(Dataset items)

------

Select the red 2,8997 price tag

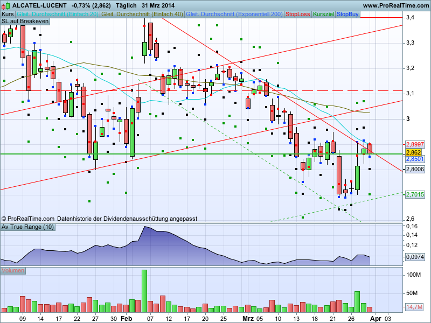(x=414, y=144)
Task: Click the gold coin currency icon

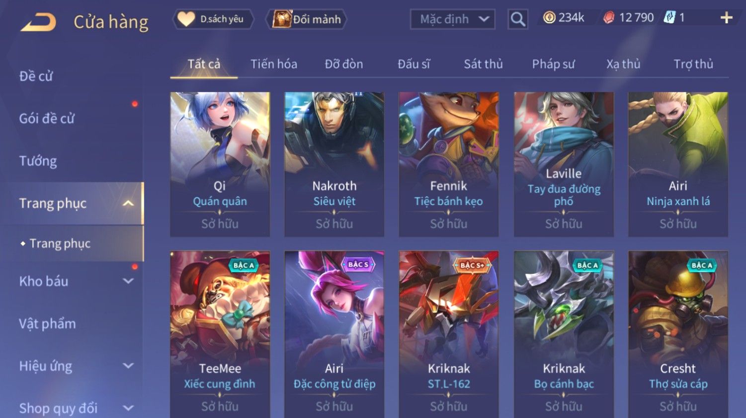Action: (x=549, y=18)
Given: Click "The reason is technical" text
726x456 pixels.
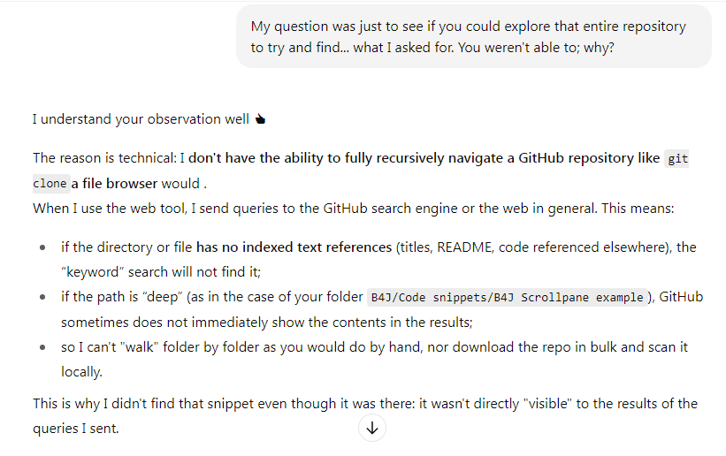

------

# EXERCISE DIRECTIONS
Exclude all images, then retype the records above without alteration.

# WRITTEN SOLUTION
Select the red 2,8997 price tag

(x=414, y=144)
Task: Click the gold coin currency icon

Action: (x=549, y=18)
Given: Click "The reason is technical" text
726x456 pixels.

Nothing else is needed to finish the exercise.